Killing Them Softly opens in the broken, outer city of New Orleans. The streets are cracked and desolate – everything feels utterly abandoned; a life without human presence. Small-time crooks Frankie and Johnny Amato discuss plans to stage a heist during a mob-protected poker game. Frankie sits next to his loudmouth partner, Russell – an Australian bum who likes talking dirty. The shaky cam swings from one face to the next, close-ups fill the screen, and the atmosphere is deadpan.
The director chooses to dismantle the viewer’s idea of a straightforward gangster flick piece by piece. Extraordinarily, ideas of power that viewers acquired upon viewing Goodfellas and The Godfather (after all, three primary members of the cast are James Gandolfini, Ray Liotta, and Vincent Curatola, while Andrew Dominik has expressed his deep appreciation of the work of both Martin Scorsese and Francis Ford Coppola) are shattered when the viewer is exposed to the tragic figure of Mickey – broken-hearted and washed-up, and the devastating and brutalizing beating of the trembling Markie Trattman (Ray Liotta). In this film, everybody is alone – the tragedy comes from the fact that they all seem to know it a bit too well.

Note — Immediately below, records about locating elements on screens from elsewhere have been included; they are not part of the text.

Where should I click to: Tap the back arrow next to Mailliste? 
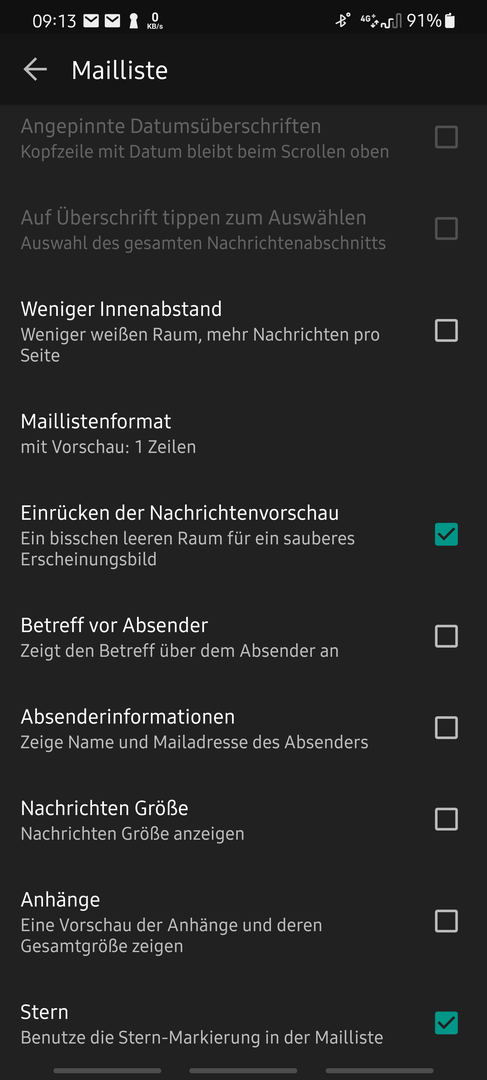coord(35,69)
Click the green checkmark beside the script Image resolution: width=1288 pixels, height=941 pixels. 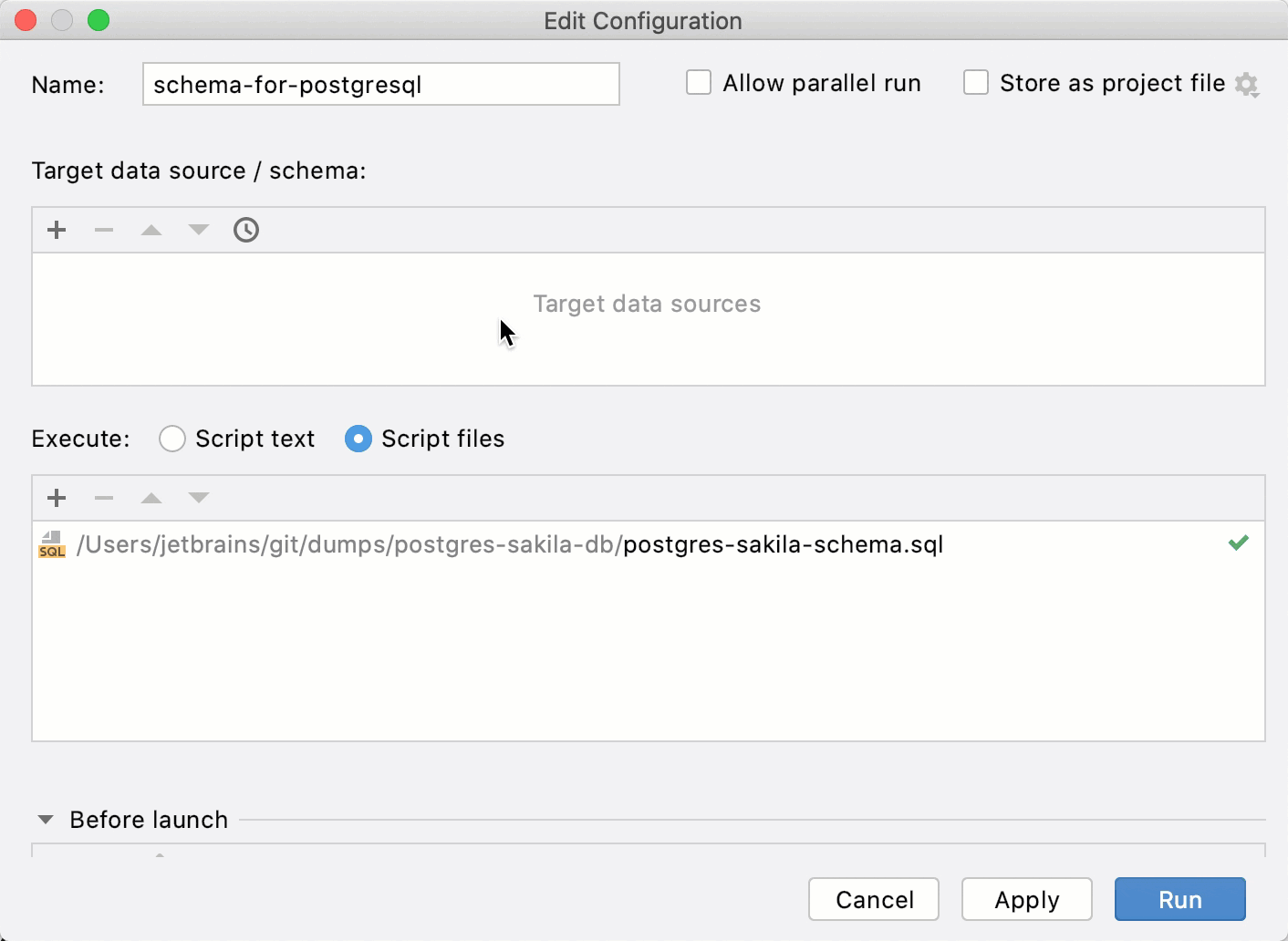(x=1238, y=543)
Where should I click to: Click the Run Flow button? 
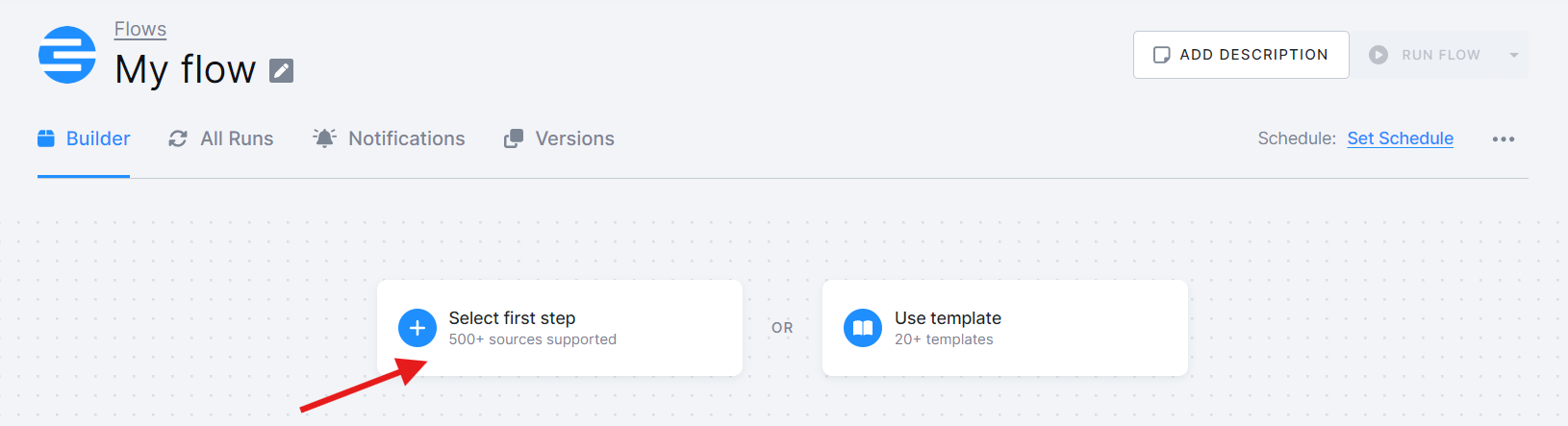(1426, 55)
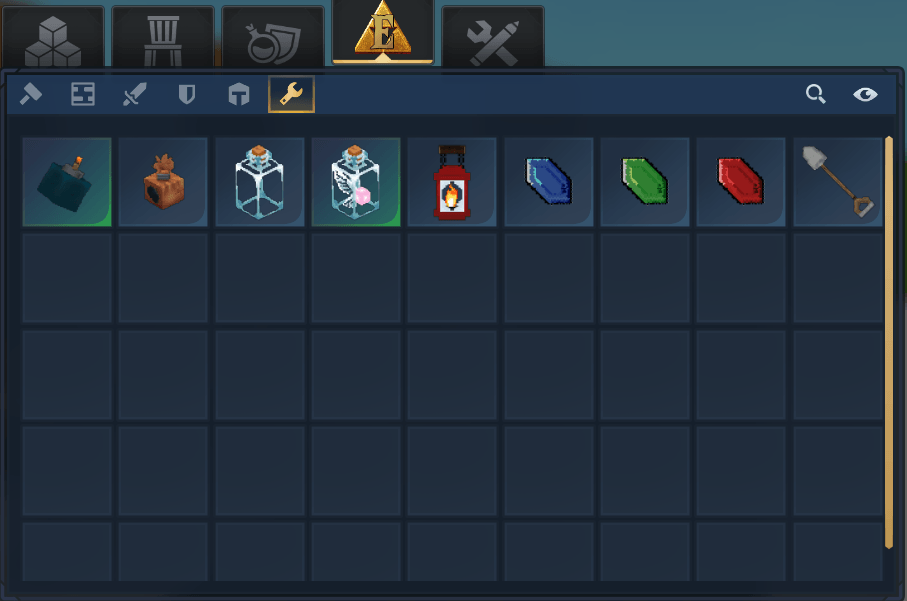The width and height of the screenshot is (907, 601).
Task: Toggle the eye visibility button
Action: pyautogui.click(x=865, y=94)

Much of the story is focused on Frankie — the lowlife thief who stages the poker game stick em’ up. Frankie comes close to being warmed to by the audience, but never quite manages. His struggle is swallowed by the general helplessness of the film. His partner, Russell, is subject to the same fate – though he leans closer to resignation than foolish hope. Jackie Cogan (Brad Pitt) seems to be less consumed by hopelessness than the others, and because of this, appears to be the superior character – one might think back to the bar scene with Mickey. The mysterious lawyer whom Jackie confides in, has distanced himself and seems to be detached from the world portrayed in the film – you can sort of imagine him with his wife and kids, putting his feet up by the fire after work.
And then, Dominik’s dialogue enthrals the viewer – the conversation is perhaps what structures the atmosphere stirred up by the direction, the characters and the setting. The script is the encapsulation of a comedic grief – take, for example, the exchange that takes place pre-robbery, in the car, between Frankie and Russell. Ben Mendelsohn likes to talk about screwing dogs – and he lets Frankie (and the audience) in on a disturbing confession. Also, Jackie describes his philosophy on killing people from close range, “they cry, the plead, they beg, they piss themselves, they cry for their mothers. It gets embarrassing, I like to kill em’ softly. From a distance”.
The political side of the film worms its way into the viewer’s head, infused throughout – and focusing very much on period politics (and the 2008 Obama/McCain Campaign) through television and radio coverage playing behind bars, in cars and resonating from behind the picture. The question from the start seems to be “What do America’s leaders really know?” as people kill each other on the street for money while Obama talks about the nation’s unity. The film’s political critique of American society is one of capitalism and America as a “business” – Dominik states that he plays with the gangster genre because it is the only genre in cinema which makes being solely motivated by money acceptable.
On one level, Killing Them Softly is reminiscent of so many other gangster/crime films that preceded it. The plot itself is remarkably simple. What saves it from mediocrity is the fact that this simplicity allows the director all the space he needs to fiddle with it, play with character development, substantiate the dialogue, touch it up stylistically and turn it into the edgy, art-house feature it presents itself as.